Stored entries:
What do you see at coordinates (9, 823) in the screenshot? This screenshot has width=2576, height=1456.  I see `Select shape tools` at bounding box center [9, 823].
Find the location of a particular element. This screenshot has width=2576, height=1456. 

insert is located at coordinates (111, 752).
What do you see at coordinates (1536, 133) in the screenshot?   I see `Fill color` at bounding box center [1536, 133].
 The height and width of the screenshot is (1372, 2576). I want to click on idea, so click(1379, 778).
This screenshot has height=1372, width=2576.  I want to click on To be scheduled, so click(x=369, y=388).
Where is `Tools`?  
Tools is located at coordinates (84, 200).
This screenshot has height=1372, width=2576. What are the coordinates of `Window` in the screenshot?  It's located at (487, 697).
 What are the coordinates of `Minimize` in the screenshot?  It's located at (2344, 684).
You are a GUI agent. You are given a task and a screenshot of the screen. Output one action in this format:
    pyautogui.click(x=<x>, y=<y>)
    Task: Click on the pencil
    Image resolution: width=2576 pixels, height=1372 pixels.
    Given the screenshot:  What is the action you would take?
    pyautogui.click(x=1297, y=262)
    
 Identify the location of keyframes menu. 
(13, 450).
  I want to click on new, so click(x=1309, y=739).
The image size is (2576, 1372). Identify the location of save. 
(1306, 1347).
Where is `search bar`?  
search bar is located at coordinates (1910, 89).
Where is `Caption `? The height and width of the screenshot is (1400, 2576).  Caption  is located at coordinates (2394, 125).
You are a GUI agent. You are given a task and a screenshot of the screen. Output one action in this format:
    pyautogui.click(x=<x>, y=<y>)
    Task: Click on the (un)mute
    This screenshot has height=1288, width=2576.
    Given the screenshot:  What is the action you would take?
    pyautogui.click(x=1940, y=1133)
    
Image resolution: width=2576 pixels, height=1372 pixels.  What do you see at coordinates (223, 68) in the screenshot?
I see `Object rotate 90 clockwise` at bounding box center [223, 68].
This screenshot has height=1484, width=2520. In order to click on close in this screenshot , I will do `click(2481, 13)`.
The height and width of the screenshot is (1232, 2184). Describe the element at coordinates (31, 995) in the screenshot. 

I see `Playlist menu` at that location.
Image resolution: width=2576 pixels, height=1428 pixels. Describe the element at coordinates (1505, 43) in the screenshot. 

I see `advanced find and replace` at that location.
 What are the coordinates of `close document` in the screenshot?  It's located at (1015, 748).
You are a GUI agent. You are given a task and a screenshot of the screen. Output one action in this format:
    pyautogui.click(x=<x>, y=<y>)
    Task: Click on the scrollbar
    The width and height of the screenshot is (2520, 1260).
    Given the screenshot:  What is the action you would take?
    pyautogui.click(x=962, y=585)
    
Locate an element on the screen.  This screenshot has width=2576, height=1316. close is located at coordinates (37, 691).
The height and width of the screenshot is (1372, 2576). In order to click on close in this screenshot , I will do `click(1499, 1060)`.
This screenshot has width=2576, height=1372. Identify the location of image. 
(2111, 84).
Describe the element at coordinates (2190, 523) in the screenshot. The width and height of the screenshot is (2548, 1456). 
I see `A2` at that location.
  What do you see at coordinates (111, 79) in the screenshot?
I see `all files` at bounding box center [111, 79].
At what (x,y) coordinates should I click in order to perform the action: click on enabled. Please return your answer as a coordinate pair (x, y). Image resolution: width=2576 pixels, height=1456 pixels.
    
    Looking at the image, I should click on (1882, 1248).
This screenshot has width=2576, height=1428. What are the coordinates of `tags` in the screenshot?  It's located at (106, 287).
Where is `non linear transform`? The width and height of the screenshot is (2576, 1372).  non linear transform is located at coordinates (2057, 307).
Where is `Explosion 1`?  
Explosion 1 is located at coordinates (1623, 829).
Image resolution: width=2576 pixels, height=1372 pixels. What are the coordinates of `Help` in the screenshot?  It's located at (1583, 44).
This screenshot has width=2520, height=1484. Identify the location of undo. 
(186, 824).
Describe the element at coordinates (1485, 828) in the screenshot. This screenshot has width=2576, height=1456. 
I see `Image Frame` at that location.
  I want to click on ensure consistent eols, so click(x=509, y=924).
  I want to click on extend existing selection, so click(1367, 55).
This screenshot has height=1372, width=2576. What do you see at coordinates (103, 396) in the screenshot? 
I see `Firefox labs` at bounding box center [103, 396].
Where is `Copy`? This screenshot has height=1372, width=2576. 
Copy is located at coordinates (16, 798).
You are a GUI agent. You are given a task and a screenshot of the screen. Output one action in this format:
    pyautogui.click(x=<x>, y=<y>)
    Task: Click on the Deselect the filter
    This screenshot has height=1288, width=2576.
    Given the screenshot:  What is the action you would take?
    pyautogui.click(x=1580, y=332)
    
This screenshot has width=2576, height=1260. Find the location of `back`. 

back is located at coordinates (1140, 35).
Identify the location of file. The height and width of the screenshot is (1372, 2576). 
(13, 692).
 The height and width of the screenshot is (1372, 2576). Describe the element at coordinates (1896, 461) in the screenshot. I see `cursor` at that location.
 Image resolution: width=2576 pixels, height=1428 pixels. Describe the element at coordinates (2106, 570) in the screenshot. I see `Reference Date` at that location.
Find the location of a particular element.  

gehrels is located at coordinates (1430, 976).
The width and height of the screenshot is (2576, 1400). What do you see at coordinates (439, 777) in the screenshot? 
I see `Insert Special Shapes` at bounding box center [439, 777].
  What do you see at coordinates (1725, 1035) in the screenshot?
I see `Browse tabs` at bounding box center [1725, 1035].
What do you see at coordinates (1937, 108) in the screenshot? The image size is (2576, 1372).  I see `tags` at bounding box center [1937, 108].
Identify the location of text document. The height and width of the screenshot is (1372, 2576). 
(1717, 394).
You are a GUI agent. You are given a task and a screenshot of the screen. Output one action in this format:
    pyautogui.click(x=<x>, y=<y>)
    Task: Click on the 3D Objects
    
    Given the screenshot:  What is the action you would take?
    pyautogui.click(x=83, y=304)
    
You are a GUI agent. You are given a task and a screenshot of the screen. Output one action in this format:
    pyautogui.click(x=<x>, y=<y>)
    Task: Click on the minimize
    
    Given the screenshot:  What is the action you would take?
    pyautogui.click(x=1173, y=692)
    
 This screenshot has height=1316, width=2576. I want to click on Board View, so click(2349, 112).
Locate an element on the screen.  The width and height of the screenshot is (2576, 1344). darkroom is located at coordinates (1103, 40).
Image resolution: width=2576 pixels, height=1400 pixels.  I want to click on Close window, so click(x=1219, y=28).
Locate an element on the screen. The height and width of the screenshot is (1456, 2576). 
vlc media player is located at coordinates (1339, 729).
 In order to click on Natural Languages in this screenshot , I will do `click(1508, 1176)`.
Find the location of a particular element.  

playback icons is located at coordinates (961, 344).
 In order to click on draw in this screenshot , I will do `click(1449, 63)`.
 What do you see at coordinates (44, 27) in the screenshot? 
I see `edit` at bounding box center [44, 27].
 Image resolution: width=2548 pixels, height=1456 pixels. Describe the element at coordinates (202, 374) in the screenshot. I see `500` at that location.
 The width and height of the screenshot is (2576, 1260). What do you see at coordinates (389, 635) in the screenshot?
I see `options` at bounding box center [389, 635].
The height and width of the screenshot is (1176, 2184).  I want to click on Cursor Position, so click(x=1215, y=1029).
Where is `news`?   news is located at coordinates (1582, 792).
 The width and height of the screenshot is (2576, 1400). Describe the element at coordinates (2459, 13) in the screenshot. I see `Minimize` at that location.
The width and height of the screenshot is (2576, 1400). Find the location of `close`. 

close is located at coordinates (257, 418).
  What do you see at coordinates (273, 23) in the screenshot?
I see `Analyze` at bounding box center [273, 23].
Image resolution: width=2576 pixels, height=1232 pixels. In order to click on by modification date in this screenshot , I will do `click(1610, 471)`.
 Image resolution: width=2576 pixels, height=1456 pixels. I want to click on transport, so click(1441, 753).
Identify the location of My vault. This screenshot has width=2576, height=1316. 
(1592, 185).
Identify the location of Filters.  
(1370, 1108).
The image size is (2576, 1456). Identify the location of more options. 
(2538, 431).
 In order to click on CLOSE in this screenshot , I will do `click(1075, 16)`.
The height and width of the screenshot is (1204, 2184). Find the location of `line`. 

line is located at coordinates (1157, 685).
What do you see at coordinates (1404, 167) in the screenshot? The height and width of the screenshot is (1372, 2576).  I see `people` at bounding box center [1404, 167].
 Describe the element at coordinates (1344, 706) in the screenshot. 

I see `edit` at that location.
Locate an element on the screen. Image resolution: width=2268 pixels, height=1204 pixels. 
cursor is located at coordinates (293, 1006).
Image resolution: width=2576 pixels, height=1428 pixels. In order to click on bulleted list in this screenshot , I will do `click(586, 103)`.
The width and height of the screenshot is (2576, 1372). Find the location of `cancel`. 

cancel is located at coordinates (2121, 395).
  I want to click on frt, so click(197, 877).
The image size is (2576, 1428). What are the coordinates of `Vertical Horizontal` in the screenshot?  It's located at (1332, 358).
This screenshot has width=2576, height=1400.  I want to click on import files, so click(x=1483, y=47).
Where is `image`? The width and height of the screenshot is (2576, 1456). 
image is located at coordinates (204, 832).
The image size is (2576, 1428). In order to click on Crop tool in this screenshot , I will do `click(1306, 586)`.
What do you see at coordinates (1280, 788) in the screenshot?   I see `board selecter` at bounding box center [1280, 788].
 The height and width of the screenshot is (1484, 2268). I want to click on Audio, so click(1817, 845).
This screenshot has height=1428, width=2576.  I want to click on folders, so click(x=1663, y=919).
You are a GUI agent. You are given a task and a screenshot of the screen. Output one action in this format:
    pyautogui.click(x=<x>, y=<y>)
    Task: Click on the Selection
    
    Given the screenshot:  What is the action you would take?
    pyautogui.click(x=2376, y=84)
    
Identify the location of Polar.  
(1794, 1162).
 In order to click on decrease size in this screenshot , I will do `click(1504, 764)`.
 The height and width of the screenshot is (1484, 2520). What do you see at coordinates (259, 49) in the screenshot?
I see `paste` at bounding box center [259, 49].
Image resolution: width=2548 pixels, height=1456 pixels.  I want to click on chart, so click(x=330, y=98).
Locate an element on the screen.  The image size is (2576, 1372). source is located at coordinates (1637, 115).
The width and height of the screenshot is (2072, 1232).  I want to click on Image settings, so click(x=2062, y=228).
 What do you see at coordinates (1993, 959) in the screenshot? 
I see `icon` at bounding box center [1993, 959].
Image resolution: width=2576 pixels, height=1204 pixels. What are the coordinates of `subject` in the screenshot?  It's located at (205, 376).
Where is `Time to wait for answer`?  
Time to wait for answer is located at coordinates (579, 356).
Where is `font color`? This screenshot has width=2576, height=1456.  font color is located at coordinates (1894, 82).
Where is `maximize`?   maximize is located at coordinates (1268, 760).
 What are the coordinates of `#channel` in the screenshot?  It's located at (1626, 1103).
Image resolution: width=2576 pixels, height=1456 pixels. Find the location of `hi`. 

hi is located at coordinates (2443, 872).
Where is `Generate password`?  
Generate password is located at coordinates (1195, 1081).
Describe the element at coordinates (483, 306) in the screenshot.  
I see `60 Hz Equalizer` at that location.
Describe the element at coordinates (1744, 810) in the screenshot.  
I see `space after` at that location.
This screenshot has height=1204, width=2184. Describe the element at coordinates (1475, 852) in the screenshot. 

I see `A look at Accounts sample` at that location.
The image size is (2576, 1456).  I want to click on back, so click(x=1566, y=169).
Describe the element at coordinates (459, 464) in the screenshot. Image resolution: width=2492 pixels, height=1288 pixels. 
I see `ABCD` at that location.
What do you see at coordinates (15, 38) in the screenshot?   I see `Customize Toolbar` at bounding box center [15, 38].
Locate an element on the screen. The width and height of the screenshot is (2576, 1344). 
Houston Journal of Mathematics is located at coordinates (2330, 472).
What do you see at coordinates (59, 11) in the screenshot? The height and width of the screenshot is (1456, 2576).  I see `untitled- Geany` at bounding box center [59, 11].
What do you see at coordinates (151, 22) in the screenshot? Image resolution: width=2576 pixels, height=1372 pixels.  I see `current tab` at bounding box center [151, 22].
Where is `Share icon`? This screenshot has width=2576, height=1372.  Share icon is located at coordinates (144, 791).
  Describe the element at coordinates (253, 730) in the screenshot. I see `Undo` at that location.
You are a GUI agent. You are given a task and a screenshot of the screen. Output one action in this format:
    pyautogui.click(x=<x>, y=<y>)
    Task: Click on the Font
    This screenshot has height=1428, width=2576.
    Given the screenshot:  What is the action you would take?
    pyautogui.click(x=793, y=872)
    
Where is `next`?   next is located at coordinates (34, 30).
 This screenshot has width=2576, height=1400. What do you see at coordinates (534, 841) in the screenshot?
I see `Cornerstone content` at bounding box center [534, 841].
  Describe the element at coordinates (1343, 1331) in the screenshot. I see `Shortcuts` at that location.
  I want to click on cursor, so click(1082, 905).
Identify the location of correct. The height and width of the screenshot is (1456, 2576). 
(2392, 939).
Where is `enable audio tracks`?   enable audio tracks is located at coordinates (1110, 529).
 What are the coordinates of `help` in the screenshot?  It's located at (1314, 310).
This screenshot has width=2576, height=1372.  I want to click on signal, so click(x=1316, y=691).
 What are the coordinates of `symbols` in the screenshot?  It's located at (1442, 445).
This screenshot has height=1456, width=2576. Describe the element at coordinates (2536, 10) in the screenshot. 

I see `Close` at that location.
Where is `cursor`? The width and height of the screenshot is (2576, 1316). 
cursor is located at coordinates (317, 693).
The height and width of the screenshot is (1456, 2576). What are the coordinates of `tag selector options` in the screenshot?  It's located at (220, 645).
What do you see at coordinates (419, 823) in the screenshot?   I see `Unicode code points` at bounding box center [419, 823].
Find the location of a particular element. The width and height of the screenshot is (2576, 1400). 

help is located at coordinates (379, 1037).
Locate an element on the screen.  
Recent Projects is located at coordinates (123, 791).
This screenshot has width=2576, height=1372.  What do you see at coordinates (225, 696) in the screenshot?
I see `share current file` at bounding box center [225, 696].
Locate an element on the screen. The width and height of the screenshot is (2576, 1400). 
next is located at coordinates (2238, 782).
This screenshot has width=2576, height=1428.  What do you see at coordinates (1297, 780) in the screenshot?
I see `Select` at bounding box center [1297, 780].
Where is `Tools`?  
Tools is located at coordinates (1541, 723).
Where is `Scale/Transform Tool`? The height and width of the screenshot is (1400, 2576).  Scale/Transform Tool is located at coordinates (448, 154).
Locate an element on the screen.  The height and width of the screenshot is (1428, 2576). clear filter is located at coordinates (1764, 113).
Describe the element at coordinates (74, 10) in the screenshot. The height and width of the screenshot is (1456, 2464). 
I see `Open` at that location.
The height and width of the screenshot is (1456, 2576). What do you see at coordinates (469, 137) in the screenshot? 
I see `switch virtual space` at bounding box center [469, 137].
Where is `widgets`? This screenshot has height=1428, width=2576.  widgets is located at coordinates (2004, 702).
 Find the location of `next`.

■ PROBLEM TO WORK ON
Copy out, word for word, the data from the line containing "What do you see at coordinates (1937, 108)" through the line containing "This screenshot has height=1316, width=2576.", both lines included.

■ ANSWER TO THIS TASK
What do you see at coordinates (1937, 108) in the screenshot? The image size is (2576, 1372).  I see `tags` at bounding box center [1937, 108].
Identify the location of text document. The height and width of the screenshot is (1372, 2576). 
(1717, 394).
You are a GUI agent. You are given a task and a screenshot of the screen. Output one action in this format:
    pyautogui.click(x=<x>, y=<y>)
    Task: Click on the 3D Objects
    
    Given the screenshot:  What is the action you would take?
    pyautogui.click(x=83, y=304)
    
You are a GUI agent. You are given a task and a screenshot of the screen. Output one action in this format:
    pyautogui.click(x=<x>, y=<y>)
    Task: Click on the minimize
    
    Given the screenshot:  What is the action you would take?
    pyautogui.click(x=1173, y=692)
    
 This screenshot has height=1316, width=2576. I want to click on Board View, so click(2349, 112).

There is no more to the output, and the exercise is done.